I’m primarily a Free/Open Source Software user – so the tools to create these stacks were already in my basic toolkit (Hugin/Imagemagick/GIMP).  Median stacks can also be created using Photoshop (from CS3 Extended on).

Photoshop

Creating the median stack in Ps is relatively straightforward (disclaimer: I’m not a Ps user personally – so I apologize if there is some other method of achieving this that I am overlooking).

  1. Open each of the images in your stack as layers in Ps.
  2. Align them (Edit → Auto-Align Layers…).  Auto should work fine here.
  3. Select all of the layers and turn them into a Smart Object (Convert to Smart Object).
  4. Now apply the Median Stack mode (Layer → Smart Objects → Stack Mode  Median).

Free/Open Source Tools (Hugin/Imagemagick)

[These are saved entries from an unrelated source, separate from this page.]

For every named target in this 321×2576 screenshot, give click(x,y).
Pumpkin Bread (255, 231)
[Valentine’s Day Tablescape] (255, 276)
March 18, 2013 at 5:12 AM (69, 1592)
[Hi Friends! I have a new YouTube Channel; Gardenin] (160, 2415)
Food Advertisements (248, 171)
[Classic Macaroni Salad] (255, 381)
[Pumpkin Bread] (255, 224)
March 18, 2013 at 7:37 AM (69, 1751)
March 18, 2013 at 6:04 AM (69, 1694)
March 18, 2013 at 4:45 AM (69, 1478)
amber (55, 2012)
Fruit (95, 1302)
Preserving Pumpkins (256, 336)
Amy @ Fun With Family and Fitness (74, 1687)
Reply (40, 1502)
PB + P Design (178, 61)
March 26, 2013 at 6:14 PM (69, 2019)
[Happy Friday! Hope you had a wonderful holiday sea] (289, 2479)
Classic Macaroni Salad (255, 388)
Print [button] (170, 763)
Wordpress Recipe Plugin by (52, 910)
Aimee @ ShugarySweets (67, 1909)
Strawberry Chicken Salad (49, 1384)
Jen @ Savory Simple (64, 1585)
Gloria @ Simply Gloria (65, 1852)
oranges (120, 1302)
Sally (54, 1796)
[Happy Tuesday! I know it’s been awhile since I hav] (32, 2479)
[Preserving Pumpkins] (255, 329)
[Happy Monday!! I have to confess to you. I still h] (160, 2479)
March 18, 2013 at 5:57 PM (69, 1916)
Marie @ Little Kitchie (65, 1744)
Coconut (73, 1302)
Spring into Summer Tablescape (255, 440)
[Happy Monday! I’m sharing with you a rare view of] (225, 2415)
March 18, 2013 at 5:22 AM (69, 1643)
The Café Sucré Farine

Hugin is an open source panorama software that gets fairly heavy use on my system for a myriad of things, but in this case you only need the command align_image_stack to automatically align your images.  It’s fairly straightforward:

/path/to/align_image_stack -m -a OUT_PREFIX file1 file2 ...

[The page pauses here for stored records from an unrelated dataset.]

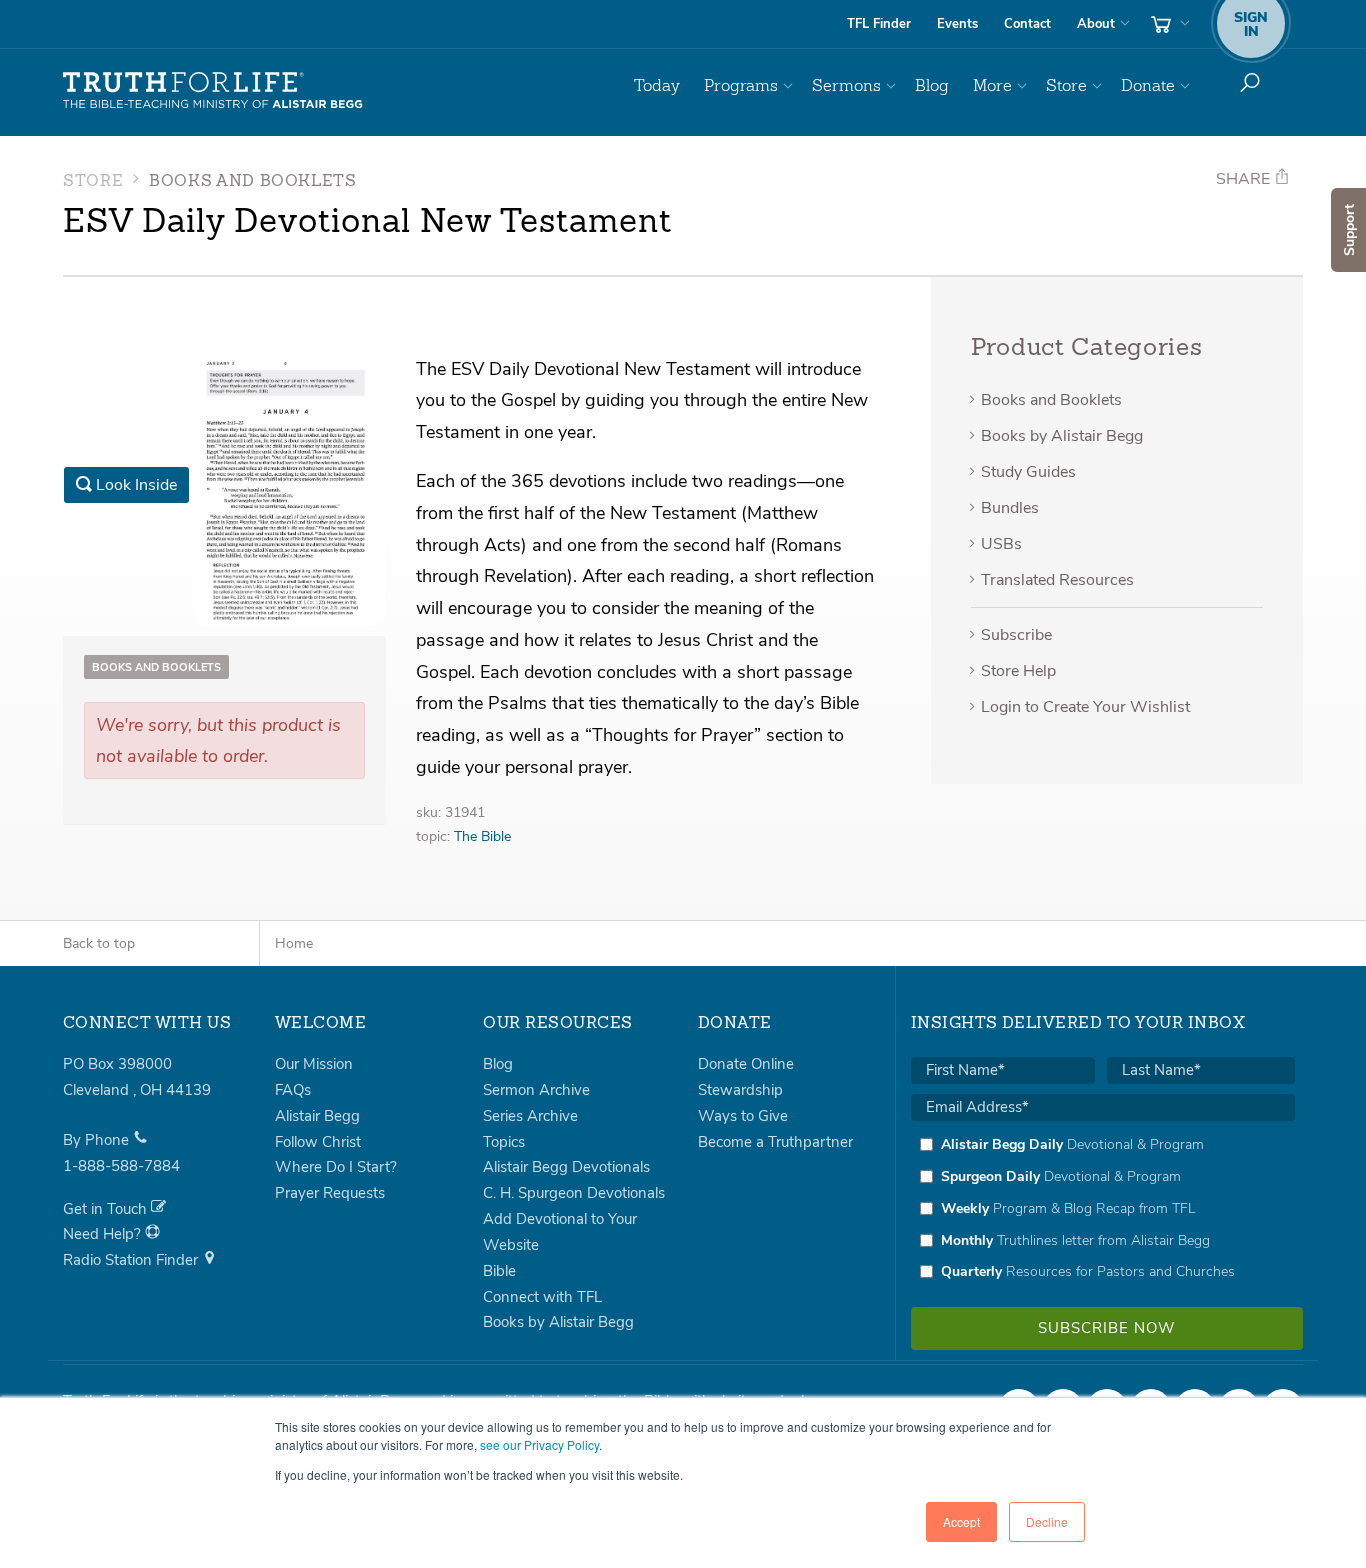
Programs (741, 85)
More (992, 85)
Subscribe (1016, 635)
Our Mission (314, 1064)
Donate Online (746, 1064)
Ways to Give (743, 1116)
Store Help (1018, 671)
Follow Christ (318, 1142)
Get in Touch (107, 1209)
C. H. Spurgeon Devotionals (574, 1193)
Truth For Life (213, 91)
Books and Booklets (253, 182)
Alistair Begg (317, 1116)
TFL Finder (879, 24)
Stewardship (740, 1090)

Where file1, file2, etc… are the images to be stacked.

Once this command is finished, there will be a series of images that are now aligned and named with the out_prefix from the command.  At this point it only takes one more command using Imagemagick to create the median blended output:

convert OUT_PREFIX* -evaluate-sequence median OUTPUT.jpg

This will stack all of the OUT_PREFIX images, evaluate them using a median stack, and save the results to OUTPUT.jpg.

Interesting Side Effects

An interesting side effect of doing median stacks is that objects that move between the different images in the stack might be removed.  In fact – this is another common use of median stacking.  A good example is if you want to capture an image of a location that has people/cars/etc. moving about, but you don’t want those objects in the final image.  A great example of this is trying to shoot touristy locations, but the desire is to remove all of the other tourists from the final result.  Manually masking out each object could be time consuming, whereas a median stack might remove them quickly and easily.

Here is a simple example to illustrate:

ultramarine-combined

The top 5 images have an object that is moving across the frame, and the bottom image shows the result of doing a median stack.  As far as the median stack is concerned, the pixel data that makes up the moving object is spurious data, and is not considered for the final output.

Overall, median stacking can be an incredibly powerful method of producing very clean and noise-free images.  The only caveat is that the subject be static between each of the frames.